From Amazon Kinesis Data Streams Terminology and Concepts - Amazon Kinesis Data Streams:
A shard is a uniquely identified sequence of data records in a stream. A stream is composed of one or more shards, each of which provides a fixed unit of capacity. Each shard can support up to 5 transactions per second for reads, up to a maximum total data read rate of 2 MB per second and up to 1,000 records per second for writes, up to a maximum total data write rate of 1 MB per second (including partition keys). The data capacity of your stream is a function of the number of shards that you specify for the stream. The total capacity of the stream is the sum of the capacities of its shards.
So, a shard has two purposes:
A certain amount of capacity/throughput
An ordered list of messages
If your application must process all messages in order, then you can only use one shard. Think of it as a line at a bank — if there is one line, then everybody gets served in order.

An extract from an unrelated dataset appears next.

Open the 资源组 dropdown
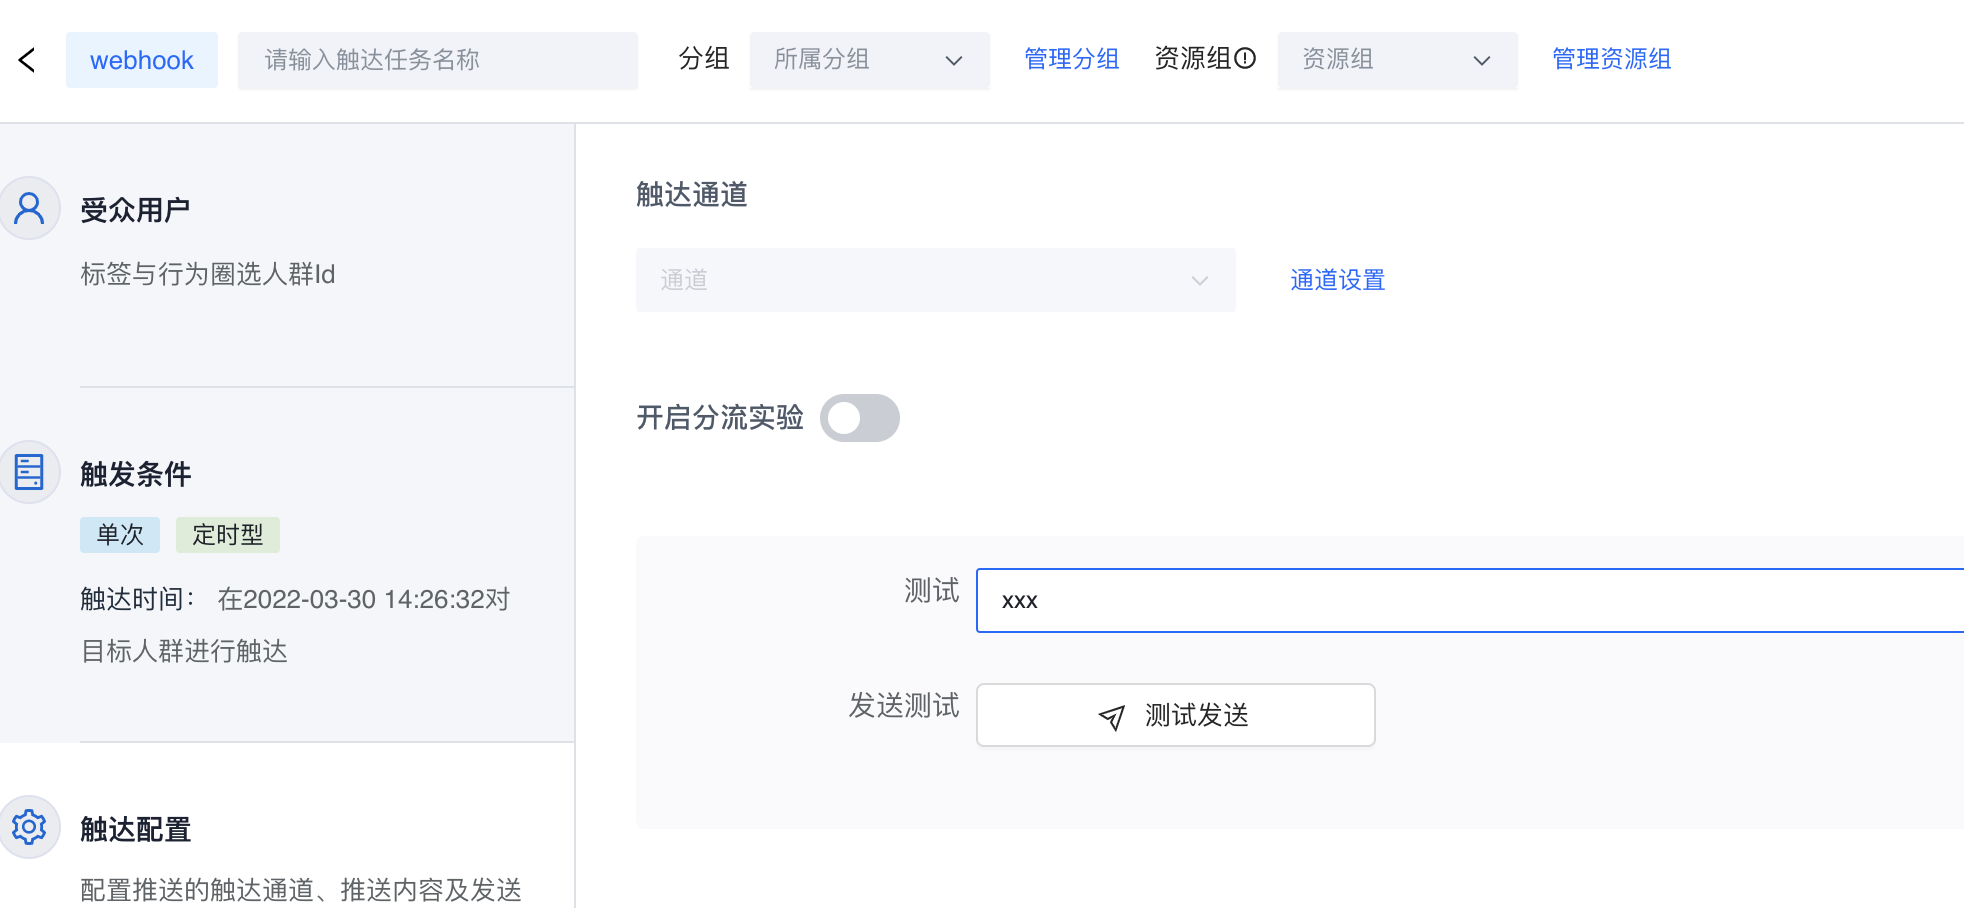 click(1397, 60)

However, if messages only need to be ordered for a certain subset of messages, they can be sent to separate shards. For example, multiple lines in a bank, where each line gets served in order. Or, think of a bus sending GPS coordinates. Each bus sends messages to only a single shard. A shard might contain messages from multiple buses, but each bus only sends to one shard. This way, when the messages from that shard is processed, all messages from a particular bus are processed in order.
This is controlled by using a Partition Key, which identifies the source. The partition key is hashed and assigned to a shard. Thus, all messages with the same partition key will go to the same shard.

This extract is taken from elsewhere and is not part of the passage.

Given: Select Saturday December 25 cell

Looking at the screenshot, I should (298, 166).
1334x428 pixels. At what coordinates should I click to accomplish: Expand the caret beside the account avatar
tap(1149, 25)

At the back-end, there is a typically one worker per shard that is processing the messages, in order, from that shard.
If your system does not care about preserving message order, then use a random partition key. This means the message will be sent to any shard.
Related
AWS Kinesis has a fairly low write throughput of 1000 writes/sec and 1MB/writes-sec. How does Kinesis enforce this limit? If I were to try to do 1500 writes in a second, would the extra 500 writes be placed into some sort of queue or would they simply fail?

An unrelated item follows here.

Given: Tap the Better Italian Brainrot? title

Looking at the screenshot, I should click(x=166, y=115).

It looks like it simply fails and throws an exception.
An unsuccessfully processed record includes ErrorCode and ErrorMessage values. ErrorCode reflects the type of error and can be one of the following values: ProvisionedThroughputExceededException or InternalFailure. ErrorMessage provides more detailed information about the ProvisionedThroughputExceededException exception including the account ID, stream name, and shard ID of the record that was throttled. For more information about partially successful responses, see Adding Multiple Records with PutRecords in the Amazon Kinesis Data Streams Developer Guide.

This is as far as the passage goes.